You are viewing a plain text version of this content. The canonical link for it is here.

Posted to dev@nutch.apache.org by "Kelvin Tan (JIRA)" <ji...@apache.org> on 2005/08/25 01:06:09 UTC

[jira] Updated: (NUTCH-84) Fetcher for constrained crawls

     [ http://issues.apache.org/jira/browse/NUTCH-84?page=all ]

Kelvin Tan updated NUTCH-84:
----------------------------

    Attachment: oc-0.3.zip

Javadocs included in the zip and also available online at http://www.supermind.org/code/oc/api/index.html.

Code is released under APL, but I've also included the Spring jars you'll need to run it.

> Fetcher for constrained crawls
> ------------------------------
>
>          Key: NUTCH-84
>          URL: http://issues.apache.org/jira/browse/NUTCH-84
>      Project: Nutch
>         Type: Improvement
>   Components: fetcher
>     Versions: 0.7
>     Reporter: Kelvin Tan
>     Priority: Minor
>  Attachments: oc-0.3.zip
>
> As posted http://marc.theaimsgroup.com/?l=nutch-developers&m=112476980602585&w=2

-- 
This message is automatically generated by JIRA.
-
If you think it was sent incorrectly contact one of the administrators:
   http://issues.apache.org/jira/secure/Administrators.jspa
-
For more information on JIRA, see:
   http://www.atlassian.com/software/jira

Re: (NUTCH-84) Fetcher for constrained crawls

Posted by Kelvin Tan <ke...@relevanz.com>.

Instructions for running:

1. Change build.properties to your location of nutch

2. ant nutch-deploy
Ant copies relevant jars to nutch_home/lib, and beans.xml to nutch_home/conf

3. Edit nutch_home/conf/beans.xml (the Spring framework conf file)
Important values to change are obviously the ones involving file paths.
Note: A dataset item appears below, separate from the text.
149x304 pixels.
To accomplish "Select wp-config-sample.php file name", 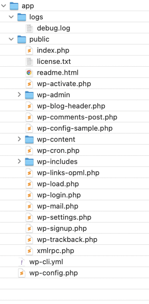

In particular, change the location of the file for seeding the crawl. 
Nutch-style one URL per line please.

Look also at SizeConstrainedFLFilter. This limits the size of the crawl to the number you put there (great for test runs, but not so hot for whole-web crawls).

4. Fire up cygwin or bash.
Go to nutch home, and run
./nutch org.supermind.crawl.CrawlTool

This should start the crawler (and hopefully it'll run till completion!)

For a space of a _week_ or so, its ok to mail me privately if you need help getting things up and running: kelvin at supermind dot org. 

Javadocs included in the zip and also available online at http://www.supermind.org/code/oc/api/index.html.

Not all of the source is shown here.